**Texte de la page:**
# # # # #

La période que nous vivons est une conjonction absolument inédite d’évènements attendus ou non, provoqués ou souhaités. La première particularité est que ces phénomènes sont mondiaux et traversent les sociétés dans leur ensemble. Bien évidemment, chaque culture, chaque pays réagit différemment, mais le fond est le même. Les crises énergétiques et géopolitiques, la contestation plus ou moins forte d’un modèle de développement et de financement de notre économie, les comportements individuels ou collectifs en termes de consommation mais aussi de rapport au travail, l’exigence d’une vie différente avec des équilibres repensés, la volonté de voir enfin changer ce qui finalement n’était pas aussi immuable que cela sont autant de signes et d’expression qui semblent remettre profondément en question les modèles de société bien ancrés.

En France, bien entendu, nous ne sommes pas à l’écart de ces mouvements. Si l’on se concentre sur le monde des RH, l’organisation du travail, le rapport hiérarchique, le rapport à l’entreprise elle-même mais aussi à la formation comme à l’emploi, de même que la mobilité professionnelle et le management sont traversés par des questionnements qui ne sont pas que générationnels. Il suffit de constater une chose : le marché du travail va nettement mieux et chacun souhaite que cela dure dans le temps, malgré les nuages qui s’amoncellent pour certains à l’horizon. La conséquence immédiate de cette embellie se traduit non par une grande démission, mais par une grande mobilité – comme si nombre de salariés guettaient ce moment pour enfin quitter leur emploi pour un autre, leur société pour une autre. C’est une question centrale pour les entreprises qui font ce constat de la fuite des talents car c’est un révélateur puissant de ce que nous cherchons à mesurer depuis dix ans : l’engagement et la confiance.

Certes, l’adage populaire : « l’herbe est plus verte ailleurs », s’applique en l’espèce, mais tout de même, cette vague de départs et de changements révèle autre chose : certains collaborateurs n’ont pas confiance dans la capacité de leur propre entreprise à se réformer et vont donc chercher ailleurs une organisation plus conforme à leurs souhaits ou à leurs valeurs. Il y aura bien entendu des déceptions, mais pour autant, ce doute que certains, fort nombreux à en croire les statistiques, ont de l’aptitude de leur employeur à se transformer doit nous interroger en ce qu’il génère une inversion des positionnements. En effet, avec la transformation digitale, par exemple, les organisations ont clamé haut et fort depuis des années qu’il fallait se transformer toujours plus vite et certaines regrettaient que leurs propres équipes soient trop rétives à ce changement.

# # # # #

**Consigne donnée:** Recopiez le passage du texte sur les mutations du monde du travail qui va de "La période que" à "société bien ancrés.".

**Données fournies:**
# # # # #

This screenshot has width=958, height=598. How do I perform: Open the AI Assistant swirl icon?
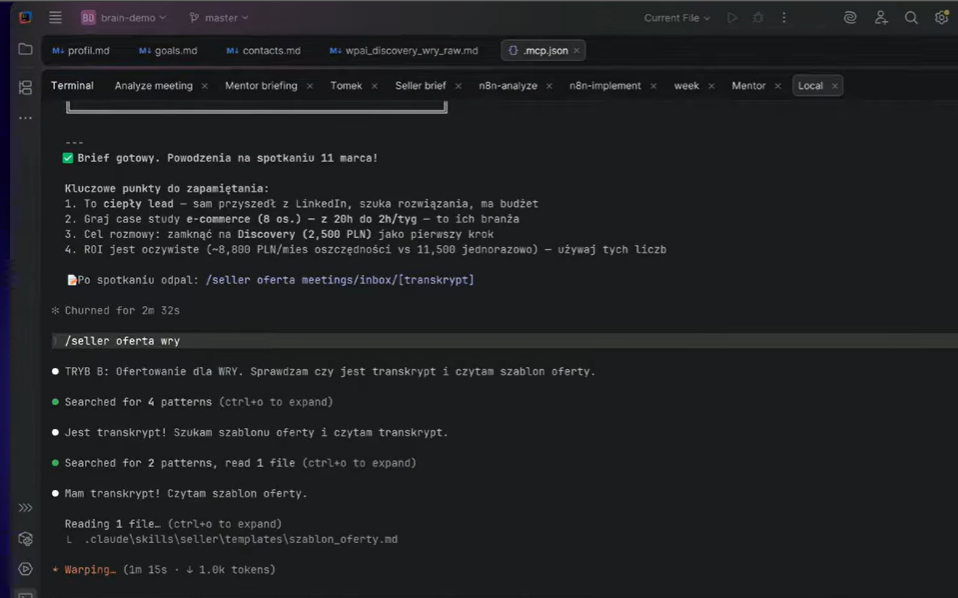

# # # # #

**Résultat attendu:**
La période que nous vivons est une conjonction absolument inédite d’évènements attendus ou non, provoqués ou souhaités. La première particularité est que ces phénomènes sont mondiaux et traversent les sociétés dans leur ensemble. Bien évidemment, chaque culture, chaque pays réagit différemment, mais le fond est le même. Les crises énergétiques et géopolitiques, la contestation plus ou moins forte d’un modèle de développement et de financement de notre économie, les comportements individuels ou collectifs en termes de consommation mais aussi de rapport au travail, l’exigence d’une vie différente avec des équilibres repensés, la volonté de voir enfin changer ce qui finalement n’était pas aussi immuable que cela sont autant de signes et d’expression qui semblent remettre profondément en question les modèles de société bien ancrés.